Three Claude Code plugins for engineering workflows. Install one or all.

  • dev-team gives Claude Code a full persona-driven development team: an Orchestrator that routes tasks, specialist agents (engineer, QA, architect, reviewers…), skills that encode reusable knowledge, and the four-command feature workflow /specs → /plan → /build → /pr.
  • security-assessment is the security companion. It adds a deterministic-first /security-assessment pipeline (SAST + LLM judgment + FP-reduction + exec report), a /cross-repo-analysis command for multi-repo attack chains, and an adversarial ML red-team harness (/redteam-model) for self-owned model endpoints.
  • marketplace-dev is the plugin-author's toolkit. It scaffolds new plugins and marketplaces (/scaffold-plugin, /scaffold-marketplace, /init-plugin-eval), audits any plugin for structural compliance (/plugin-audit), advises on the markdown-vs-script agent decision (/agent-type-advisor), and ships the migrated agent/skill authoring toolkit (/agent-create, /agent-add, /agent-remove).

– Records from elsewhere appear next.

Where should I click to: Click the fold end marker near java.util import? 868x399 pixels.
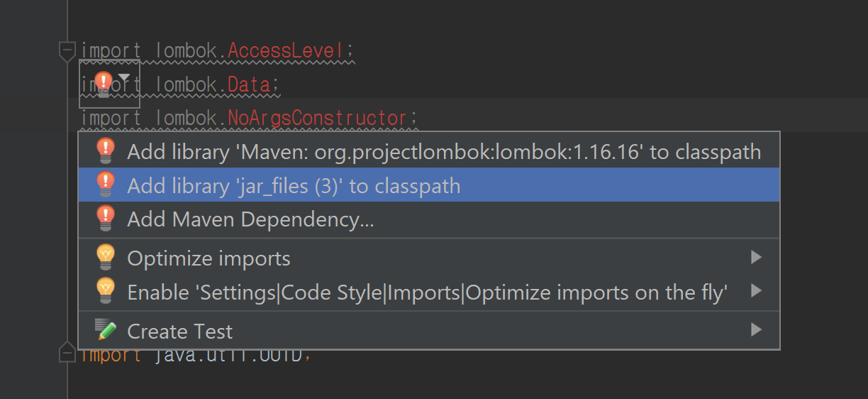[67, 353]
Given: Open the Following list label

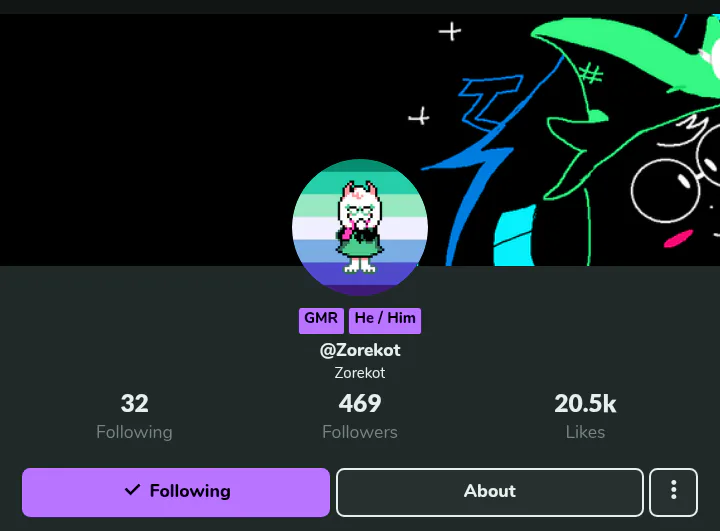Looking at the screenshot, I should coord(135,432).
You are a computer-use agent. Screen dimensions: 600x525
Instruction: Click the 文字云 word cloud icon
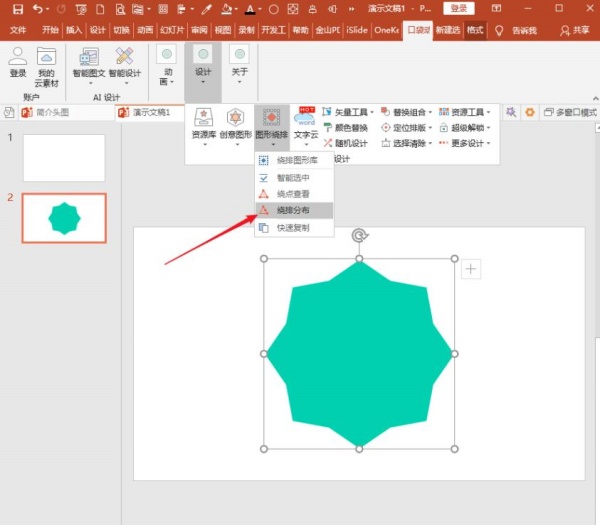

dev-team is the hub: it owns the primitives contract (codebase-recon, ACCEPTED-RISKS.md, unified finding envelope) that security-assessment builds on, so install dev-team first and add security-assessment when you need it. marketplace-dev is independent — it has no hard runtime dependency on dev-team and can be installed on its own to build or maintain plugins.

Plugins

Plugin What it does Key commands Required tools Optional tools
dev-team Persona-driven development team, reviewer swarm, TDD-gated build loop /specs, /plan, /build, /pr, /code-review, /triage jq, gh semgrep, playwright, hadolint/trivy/grype; auto-detected formatters and test/type/lint runners
security-assessment Tool-first security assessment + red-team pipeline /security-assessment, /cross-repo-analysis, /redteam-model, /export-pdf dev-team, Python ≥ 3.10, tier-1 SAST (semgrep, gitleaks, trivy, hadolint, actionlint) grype, PDF-export deps
marketplace-dev Scaffold, audit, and maintain Claude Code plugins and marketplaces /scaffold-plugin, /scaffold-marketplace, /plugin-audit, /agent-type-advisor, /agent-create jq git

Plugin names link to each plugin's README (or, for marketplace-dev, its CLAUDE.md guide), where the full tool list and per-tool install commands live. Claude Code itself is assumed. First time here? Start with dev-team; add security-assessment only when you run full /security-assessment pipelines against target repos, and marketplace-dev when you're building or maintaining plugins.

Getting Started

New here? The Getting Started guide is the full walkthrough — installing each plugin, configuring a project, the day-to-day workflow, and the diagnostic commands.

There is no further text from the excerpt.